DATA TO PROCESS:
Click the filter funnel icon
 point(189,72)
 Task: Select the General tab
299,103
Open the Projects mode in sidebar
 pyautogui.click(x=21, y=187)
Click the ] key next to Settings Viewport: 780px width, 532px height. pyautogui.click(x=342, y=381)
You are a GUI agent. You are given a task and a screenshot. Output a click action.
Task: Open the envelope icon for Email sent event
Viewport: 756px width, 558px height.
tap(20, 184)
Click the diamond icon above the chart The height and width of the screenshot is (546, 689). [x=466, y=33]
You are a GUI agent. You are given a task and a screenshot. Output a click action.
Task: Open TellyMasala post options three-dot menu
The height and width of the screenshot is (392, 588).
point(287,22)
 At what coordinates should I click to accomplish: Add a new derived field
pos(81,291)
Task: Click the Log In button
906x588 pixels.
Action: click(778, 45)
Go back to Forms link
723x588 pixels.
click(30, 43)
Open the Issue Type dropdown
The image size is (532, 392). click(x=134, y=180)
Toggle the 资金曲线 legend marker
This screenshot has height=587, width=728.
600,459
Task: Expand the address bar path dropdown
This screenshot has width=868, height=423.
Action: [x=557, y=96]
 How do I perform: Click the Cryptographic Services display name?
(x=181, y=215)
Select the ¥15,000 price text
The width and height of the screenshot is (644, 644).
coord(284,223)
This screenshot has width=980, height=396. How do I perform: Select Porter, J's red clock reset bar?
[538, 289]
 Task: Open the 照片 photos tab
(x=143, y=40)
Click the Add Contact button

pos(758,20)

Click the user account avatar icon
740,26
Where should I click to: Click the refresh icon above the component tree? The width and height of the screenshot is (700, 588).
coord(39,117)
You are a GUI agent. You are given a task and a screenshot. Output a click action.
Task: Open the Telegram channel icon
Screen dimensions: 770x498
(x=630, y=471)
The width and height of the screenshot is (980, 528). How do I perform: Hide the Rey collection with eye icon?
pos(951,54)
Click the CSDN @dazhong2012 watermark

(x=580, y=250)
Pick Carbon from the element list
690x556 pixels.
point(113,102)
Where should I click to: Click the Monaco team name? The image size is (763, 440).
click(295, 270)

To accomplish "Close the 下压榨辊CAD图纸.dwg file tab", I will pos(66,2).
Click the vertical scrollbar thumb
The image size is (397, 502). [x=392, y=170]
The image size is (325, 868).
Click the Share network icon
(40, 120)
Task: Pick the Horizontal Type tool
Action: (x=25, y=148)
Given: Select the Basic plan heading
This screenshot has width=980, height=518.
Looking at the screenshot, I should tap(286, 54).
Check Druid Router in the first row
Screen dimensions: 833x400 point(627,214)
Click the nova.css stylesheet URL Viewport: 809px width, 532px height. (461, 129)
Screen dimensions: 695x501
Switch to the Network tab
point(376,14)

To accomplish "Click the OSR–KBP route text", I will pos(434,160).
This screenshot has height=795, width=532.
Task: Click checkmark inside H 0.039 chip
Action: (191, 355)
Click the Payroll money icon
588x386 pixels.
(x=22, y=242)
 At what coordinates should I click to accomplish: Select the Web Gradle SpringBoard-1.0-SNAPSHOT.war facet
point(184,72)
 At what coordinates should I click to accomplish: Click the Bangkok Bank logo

PROBLEM DETAILS: Every record here must be output exactly, word for word.

REPLY TO THE TASK:
Click the filter funnel icon
 point(189,72)
 Task: Select the General tab
299,103
Open the Projects mode in sidebar
 pyautogui.click(x=21, y=187)
Click the ] key next to Settings Viewport: 780px width, 532px height. pyautogui.click(x=342, y=381)
You are a GUI agent. You are given a task and a screenshot. Output a click action.
Task: Open the envelope icon for Email sent event
Viewport: 756px width, 558px height.
tap(20, 184)
Click the diamond icon above the chart The height and width of the screenshot is (546, 689). [x=466, y=33]
You are a GUI agent. You are given a task and a screenshot. Output a click action.
Task: Open TellyMasala post options three-dot menu
The height and width of the screenshot is (392, 588).
point(287,22)
 At what coordinates should I click to accomplish: Add a new derived field
pos(81,291)
Task: Click the Log In button
906x588 pixels.
Action: click(778, 45)
Go back to Forms link
723x588 pixels.
click(30, 43)
Open the Issue Type dropdown
The image size is (532, 392). click(x=134, y=180)
Toggle the 资金曲线 legend marker
This screenshot has height=587, width=728.
600,459
Task: Expand the address bar path dropdown
This screenshot has width=868, height=423.
Action: [x=557, y=96]
 How do I perform: Click the Cryptographic Services display name?
(x=181, y=215)
Select the ¥15,000 price text
The width and height of the screenshot is (644, 644).
coord(284,223)
This screenshot has width=980, height=396. How do I perform: Select Porter, J's red clock reset bar?
[538, 289]
 Task: Open the 照片 photos tab
(x=143, y=40)
Click the Add Contact button

pos(758,20)

Click the user account avatar icon
740,26
Where should I click to: Click the refresh icon above the component tree? The width and height of the screenshot is (700, 588).
coord(39,117)
You are a GUI agent. You are given a task and a screenshot. Output a click action.
Task: Open the Telegram channel icon
Screen dimensions: 770x498
(x=630, y=471)
The width and height of the screenshot is (980, 528). How do I perform: Hide the Rey collection with eye icon?
pos(951,54)
Click the CSDN @dazhong2012 watermark

(x=580, y=250)
Pick Carbon from the element list
690x556 pixels.
point(113,102)
Where should I click to: Click the Monaco team name? The image size is (763, 440).
click(295, 270)

To accomplish "Close the 下压榨辊CAD图纸.dwg file tab", I will pos(66,2).
Click the vertical scrollbar thumb
The image size is (397, 502). [x=392, y=170]
The image size is (325, 868).
Click the Share network icon
(40, 120)
Task: Pick the Horizontal Type tool
Action: (x=25, y=148)
Given: Select the Basic plan heading
This screenshot has width=980, height=518.
Looking at the screenshot, I should tap(286, 54).
Check Druid Router in the first row
Screen dimensions: 833x400 point(627,214)
Click the nova.css stylesheet URL Viewport: 809px width, 532px height. (461, 129)
Screen dimensions: 695x501
Switch to the Network tab
point(376,14)

To accomplish "Click the OSR–KBP route text", I will pos(434,160).
This screenshot has height=795, width=532.
Task: Click checkmark inside H 0.039 chip
Action: (191, 355)
Click the Payroll money icon
588x386 pixels.
(x=22, y=242)
 At what coordinates should I click to accomplish: Select the Web Gradle SpringBoard-1.0-SNAPSHOT.war facet
point(184,72)
 At what coordinates should I click to accomplish: Click the Bangkok Bank logo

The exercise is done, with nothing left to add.